FEAM Aero has 2,000 professionals across the United States and Europe, including more than 300 workers in South Florida, according to company figures.
“We’re not a parts company,” Murphy said. “We’re labor-focused. We always say we do aircraft maintenance, but really, we’re in the business of people.”
GA Telesis has a different niche. With four locations across South Florida, plus operations in Europe and Asia, it specializes in aircraft components, such as landing gear legs. The firm employs more than 1,000 workers locally.
“We do about 50,000 components in any given year,” Lopez said. “We touch every single system on the airplane, whether it’s passenger or cargo.”
Another highly specialized firm that plays a leading role in the region’s MRO industry is Coral Springs-based CTS Engines, which nearly doubled its footprint last year with a new 216,000-square-foot facility.
The company works on several engine models, including General Electric CF6 engines used on passenger planes, cargo flights and military aircraft. Clients comprise both domestic and foreign airlines. That includes Japan’s All Nippon Airways, which signed an MRO agreement in April.
And the field’s only growing. Miami-Dade County MRO firms expanded their workforces by nearly a third over the past five years, according to the Beacon Council, significantly outpacing the rest of the state and country.

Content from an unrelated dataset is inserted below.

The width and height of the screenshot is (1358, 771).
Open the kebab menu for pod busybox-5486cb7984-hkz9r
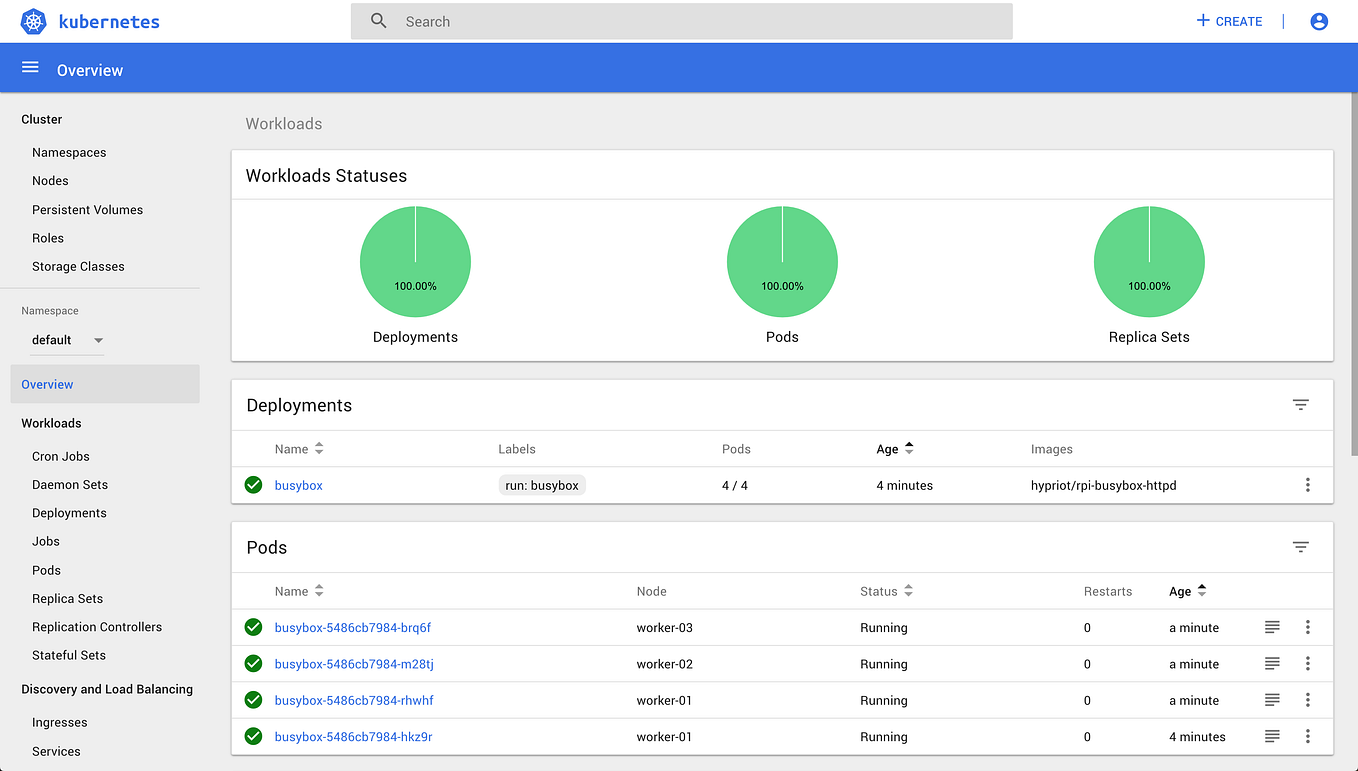coord(1308,736)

Workforce development in focus
Still, South Florida’s ability to keep its competitive advantage in talent isn’t assured, industry insiders say, pointing to looming labor shortages across the aviation industry.
“Over the next eight to 10 years, they’re predicting a shortage of about 350,000 to 400,000 aircraft workers nationally,” CTS Engines’ Jeffries said.
That’s due in part to the mass retirement of older workers, who make up a significant share of the workforce and are not being replaced quickly enough by younger professionals. Another issue is stiff competition from other technical industries that don’t require such intensive certifications, experts say.
“Labor is a constraint,” FEAM Aero’s Murphy said. “And, with the baby boomers retiring, part of the challenge is attracting the next generation.”
Business leaders say they’ve started taking the issue more seriously, investing more in on-the-job training programs and expanding partnerships with Broward College, Miami’s George T. Baker Aviation Technical College and other local institutions.
“The industry has to come together … to figure out what the pipeline looks like,” Murphy said.
For its part, GA Telesis is investing more in workforce development. In April, it made a $4.1 million contribution to Broward College to advance technical training and equip local students with access to modern aviation technology.
That’s exactly the type of project the industry needs to support, according to the Alliance’s Swindell, who called for more thoughtful collaboration between businesses, educational institutions and city and county officials.
“You need to bring all three of those components together,” he said.
Swindell also pointed to efforts by the Alliance and other organizations to connect employers with the more than 3,200 local workers who lost their jobs when Dania Beach-based Spirit Airlines shut down in May.
CTS Engines, FEAM Aero and GA Telesis all said they aimed to onboard some technicians and other specialists who worked for the ultra-low-cost carrier, the first major U.S. airline to go out of business in 25 years.
“I’ve been really impressed by the way the aviation community has stepped up and rallied around these employees,” Swindell said. “It really reinforces the scale of the industry here that they’re able to do that.”